One of the most common questions when talking about Australian gastronomy is whether kangaroo meat is consumed on the continent. In fact, kangaroo meat is a very popular food across the country. It has been an indispensable source of protein for the indigenous people for centuries. Today this marsupial is considered a delicacy and one of the most exquisite in the world and is exported to more than 50 countries. It is usually consumed grilled. But in Australia we find it in many variations, such as kangaroo tail soup, another recipe that is widely used across the island.


The emu is a large gray bird with a long neck and short wings, similar to an ostrich. High in protein, iron and vitamin C, its dark and almost fat-free meat, like kangaroo meat, needs to be cooked to keep it from losing its tender consistency. The most common way of consuming it is grilled or in meatball form. It is also very typical for the Australians to eat hamburgers with beetroot slices, as it would not be complete without it.


It's white, tasty, juicy, low in fat and high in protein: the crocodile, a delicacy for Australians and Asians, is another of the most exotic types of meat in Australia and therefore quite expensive. According to the locals, the meat is somewhere between chicken and fish, but is incomparable - both in texture and taste. It can be cooked in many different ways, but with one common factor: it is important to cover the meat and let it rest for a while so that the crocodile's muscles relax and you can fully enjoy it.


Australia also has a great variety of fish from the two oceans that surround it. Of all the varieties we can find, however, the barramundi is the Australian star. The name comes from the Aboriginal language and means "large river fish". It is a very long-lived species, with some specimens up to 2 meters long and weighing up to 60 kg. It is served in almost every restaurant in the country in a typical stew that is cooked with wild herbs and combined with a sauce made from kiwi and peach.

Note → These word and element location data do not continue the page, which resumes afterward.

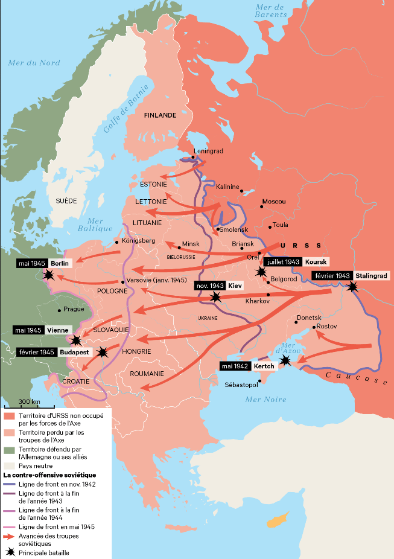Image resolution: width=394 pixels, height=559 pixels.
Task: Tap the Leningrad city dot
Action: click(193, 157)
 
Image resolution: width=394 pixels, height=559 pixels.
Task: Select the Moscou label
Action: click(273, 201)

Known as crabs or lobsters depending on where you are in Australia, yabbies are known across the continent for the stories about the difficulty of catching them. On the west coast of the island there is a brown variety that is probably the most unique and popular on the entire continent. Their meat is immaculately white and very tasty, and is prepared in a variety of ways across the country.

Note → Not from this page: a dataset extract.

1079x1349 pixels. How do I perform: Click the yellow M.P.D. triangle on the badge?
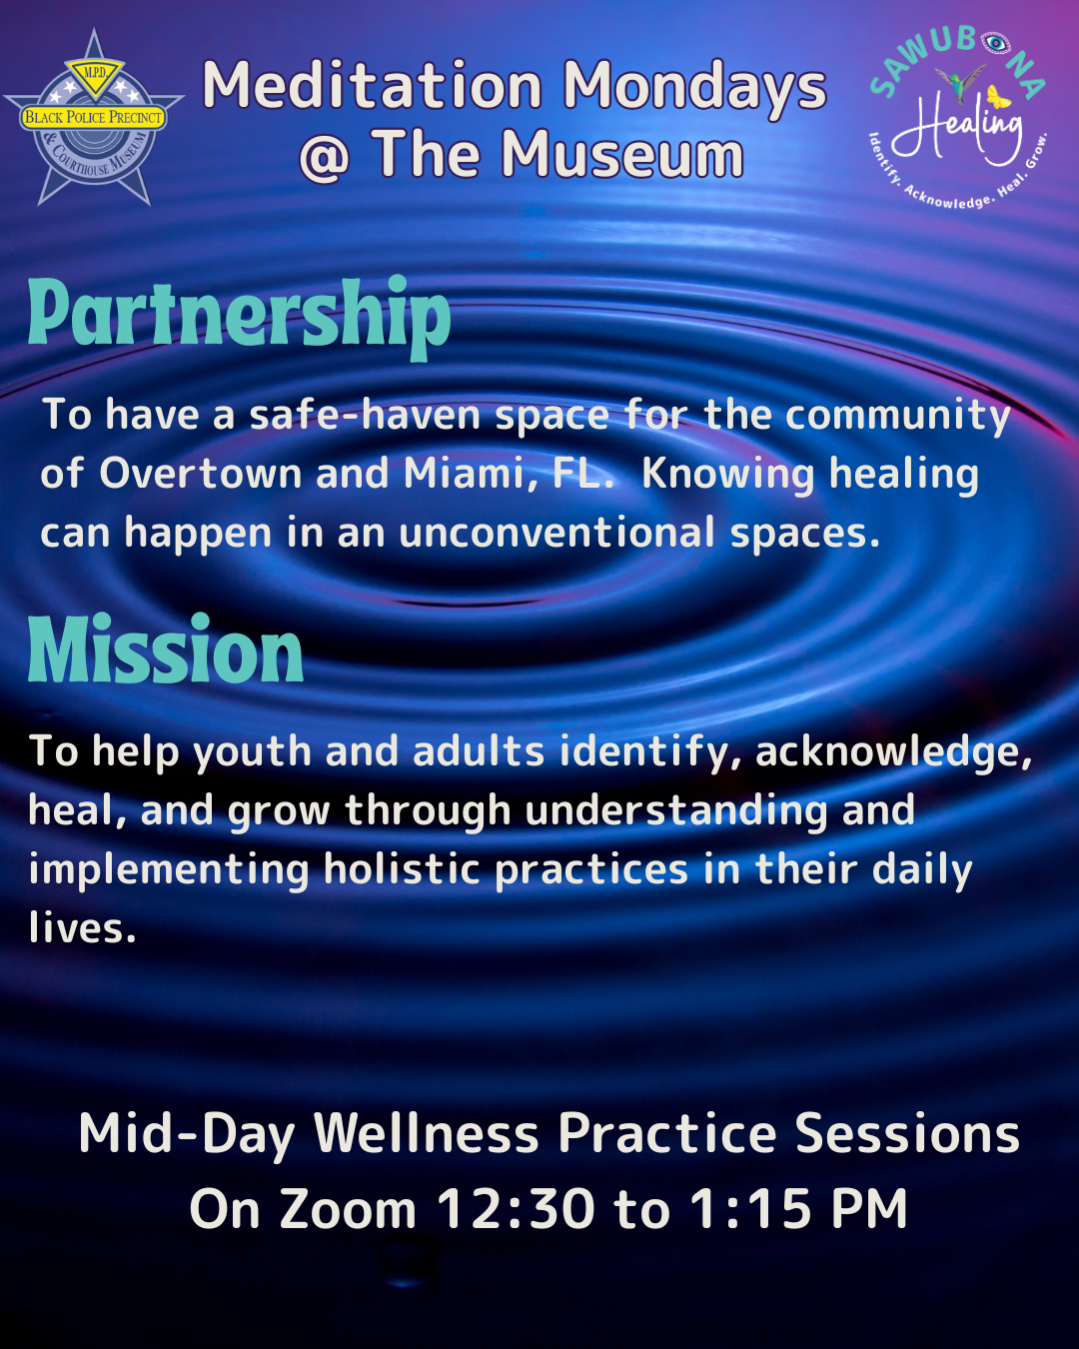[x=95, y=77]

One of the most popular desserts is Pavlova, a cake with a Baisee base that is crispy on the outside and foamy on the inside, covered with whipped cream, chocolate and pieces of fruit. It was named after the famous Russian dancer Anna Pavlova, who was apparently on a trip to neighboring New Zealand. This dessert is just as well known in Australia and both countries argue about who invented it.

Anzac biscuits

Another of the oldest desserts on the island is the Anzac biscuits, the origin of which is also shared with New Zealand. They are named after the acronym "Australian and New Zealand Army Corps", the common army that arose between the two countries during the First World War.

The cookies are made from oats, flour, coconut, sugar and a golden syrup. They're quite tough, and because of the way they're made, they stay crispy for a long time. That is why the women sent them to the soldiers on the front lines where they fought.


In this small selection we have presented you with a number of the most typical and peculiar dishes of Australia, but the wines of this country will undoubtedly also convince you. Since the 1980s, Australia began to stand out as one of the great wine producers, focusing on modernizing an industry that today has a selection of bold wines, fruity, affordable and with international recognition and some of the most prestigious awards in the world. Among the many examples that we could mention are the Barossa Valley, Coonawarra or Margaret River.